Veck climbed out one side of the staff car as the general went out the other. The night air was humid and warm, the light of the nebula bright enough to see details in the jungle around them.

The rumbling was coming from Veck's right and he faced that way as the trees near the edge of the clearing shook. Under his feet the ground was rumbling hard now. A moment later the Bolo smashed through, not even bothered by the six foot diameter trees it mowed down like twigs.

Veck recognized the Bolo instantly as an old Mark XXX. General Kiel's Bolo, Old Kal.

"You here to take charge of it?" Veck asked as the Bolo rumbled to a stop and shut down its engines, letting the night silence again close in around them.

"Nah," General Kiel said. "Old Kal can take care of himself. So can your fancy new XXXIVs, even as green as they are. You need to trust them and they won't let you down."

Veck said nothing. He didn't trust his Bolo, or any Bolo for that matter. Humans were the ones who built them and he was going to stay in charge of them. They were just weapons and as far as Veck was concerned, a weapon needed a finger on the trigger.

General Kiel muttered something that Veck couldn't hear. It was clear that he was talking to his Bolo through his bone-conduction ear-piece. That way Veck couldn't listen in. And Veck didn't like secrets being kept from him.

"General," Veck said. "Is this about something I should be aware of?"

"Oh, sorry," General Kiel said. He moved over to the car and routed the communication from the Bolo through the car's receiver so Veck could be a part of the conversation with the Bolo.

It turned out that Kal had been the one who had brought them away from their dinner and out here to the front. The old Bolo had detected certain changes in enemy communications traffic and had observed changes in enemy deployment. The Bolo had a "hunch."
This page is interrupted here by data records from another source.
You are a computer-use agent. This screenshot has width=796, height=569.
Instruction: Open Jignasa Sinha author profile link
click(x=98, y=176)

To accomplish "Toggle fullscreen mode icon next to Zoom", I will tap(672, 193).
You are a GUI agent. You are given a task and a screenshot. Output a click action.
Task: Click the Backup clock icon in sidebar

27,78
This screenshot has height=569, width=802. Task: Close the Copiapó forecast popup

"What is it?" General Kiel had asked.

Veck had been on the verge of laughing at the idea of a Bolo having a hunch. But he didn't, since General Kiel was taking what the Bolo was saying very seriously.
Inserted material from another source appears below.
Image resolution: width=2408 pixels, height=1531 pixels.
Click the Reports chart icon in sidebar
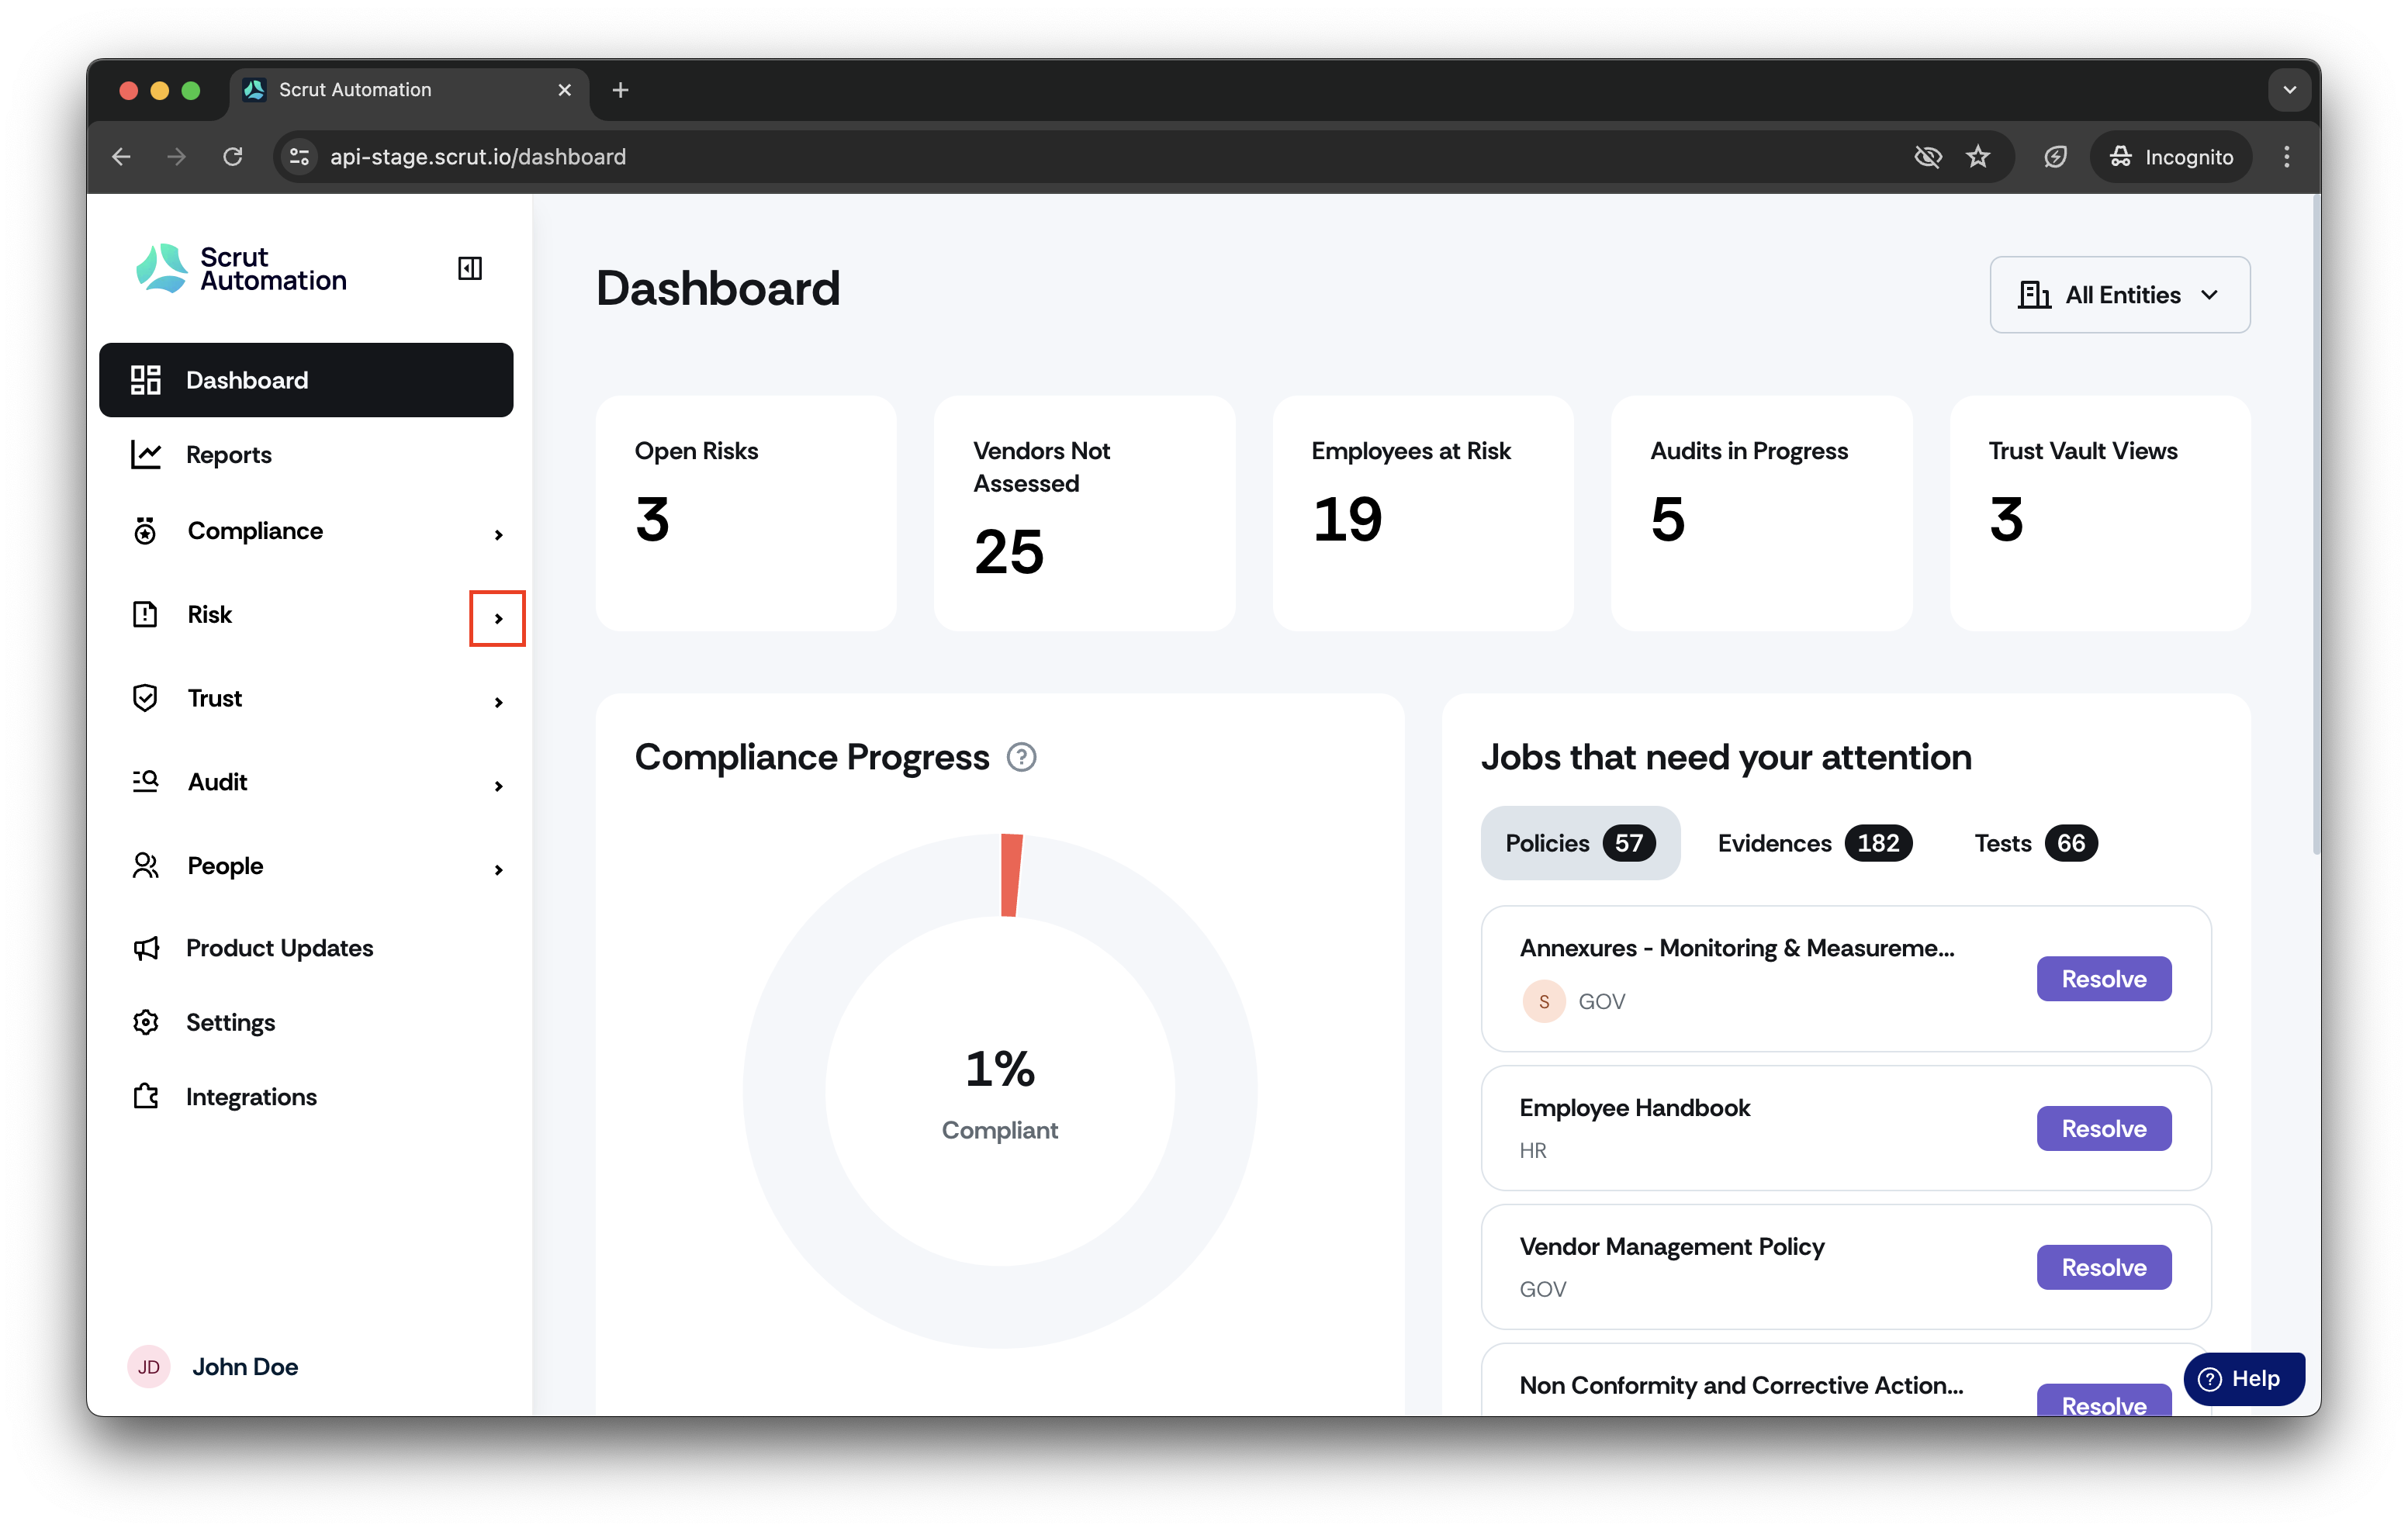coord(146,454)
The Bolo believed there was a high probability that the Kezdai were alarmed at the Mark XXXIV's anti-ship capabilities, and that those fears of the new Bolos was going to push the Kezdai into making a desperate offensive to take the rest of the southern continent.

"I have no doubt the Kezdai are worried about my Bolos," Veck said. "Shows they have some smarts."

General Kiel nodded. "If Kal's prediction is correct, we'll have a massive influx of ships into local space just before the offensive begins, both to support the offensive, and to distract the Mark XXXIVs."

"To allow the Kezdai ground forces freedom to act," Veck said. "Makes sense."

"Exactly," General Kiel said.

The general thanked Kal and sent him back on patrol, then the two climbed back into the car and headed for the forward command bunker.

"Do your Bolos have the firepower to deal with the influx of ships Kal predicts?" Kiel asked after they got under way. "And still fight a ground war at the same time? They're so damned new, I don't know much about them."

"No one does, General," Veck said. "The specs on those Hellrails are extremely classified."

"And just how do you think I should plan our defense," the General asked, his gaze boring into Veck, "when I don't know what my own weapons are capable of?"

Veck laughed. "Good point, General. When we get to forward command I'll pull all the specs up for you. But trust me, those Hellrails on the new Bolos can take anything out of low orbit. We can fight on the ground while taking care of the sky."

The general nodded and said nothing more.

But Veck had a few questions of his own. "Just how dependable are your Bolo's ideas about the coming attack?"

"As sound as they come," the general said. "Better than mine."

Veck said nothing to that. There was nothing he could say to a superior officer. As far as Veck was concerned, following a Bolo's hunch was just plain stupid. He was going to have to keep his eye on General Kiel. The old guy clearly wasn't playing with a full deck.